Food Recipes

Ideal School Lunch

Update [2010 March 08]: This lunch menu won! Check out all five winners at GOOD magazine’s post here.

GOOD magazine asked readers to submit a healthy, delicious school lunch. Having just put together a grown-ups playground lunch for my sister-in-law’s baby shower, I took inspiration from a recipe my mother-in-law found.

My rendition of the ideal school lunch plays on the classic favorite – PB&J.

smain_goodlunch
The sandwich is made of: whole grain bread, crunchy peanut butter, honey, jumbo raisin medley, sunflower seeds, shredded carrots and broccoli sprouts. The raisins and broccoli sprouts could be replaced with dried blueberries or cranberries and alfalfa sprouts or microgreens, respectively.

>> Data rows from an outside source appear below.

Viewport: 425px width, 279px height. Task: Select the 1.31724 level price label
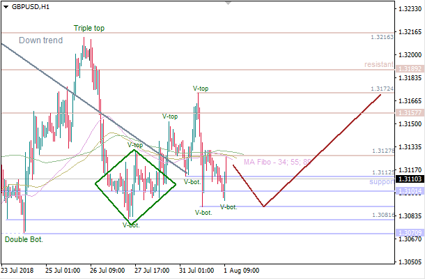[380, 89]
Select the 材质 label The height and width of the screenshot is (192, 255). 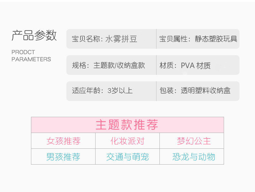point(167,66)
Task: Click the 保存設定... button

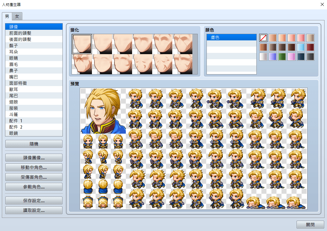Action: (x=34, y=201)
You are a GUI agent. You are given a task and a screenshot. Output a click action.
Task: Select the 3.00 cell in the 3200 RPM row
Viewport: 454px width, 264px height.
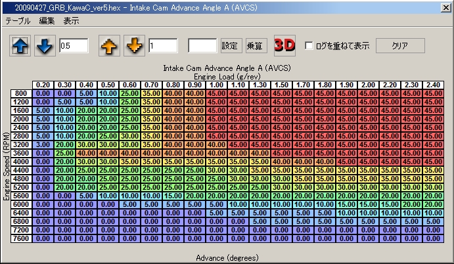click(x=43, y=144)
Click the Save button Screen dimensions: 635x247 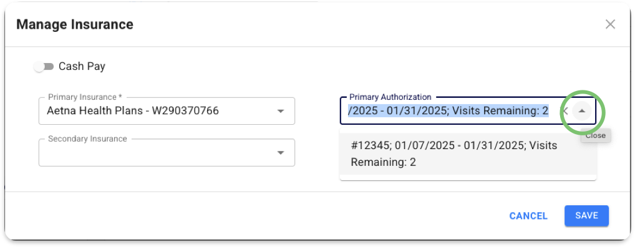click(586, 216)
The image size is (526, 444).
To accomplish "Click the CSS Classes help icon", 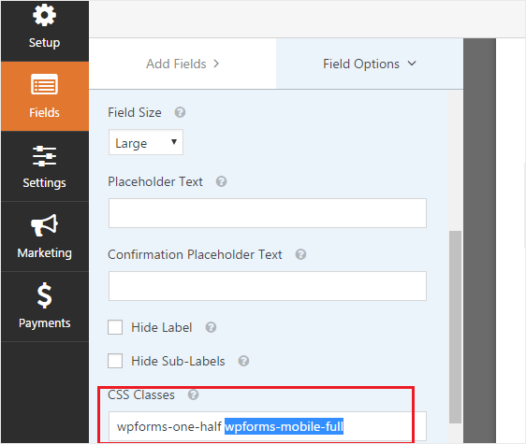I will pos(193,394).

This is a great way to “hide” vegetables into a school lunch because the sprouts and shredded carrots easily get lost in the flavors of the peanut butter and honey. The honey and raisin medley together give a “jelly” flavor without all of the artificial sugars. I like the sunflower seeds for the bit of extra crunch.

To follow, is a parfait made of Fage greek yogurt, sliced local strawberries, and cranberry maple nut gluten-free granola. I like to think that if a meal looks visually appealing, it tastes that much better… so, I combined the dairy, fruit and grains into the parfait.

I chose an organic 100% grape juice to finish off the lunch. I think it would be nice for kids to have a choice of drinks including various fruit juices and a variety of milks (chocolate, soy, etc.).

Bon appetit!

I’ll be sure to share the contest’s winning lunch menu here.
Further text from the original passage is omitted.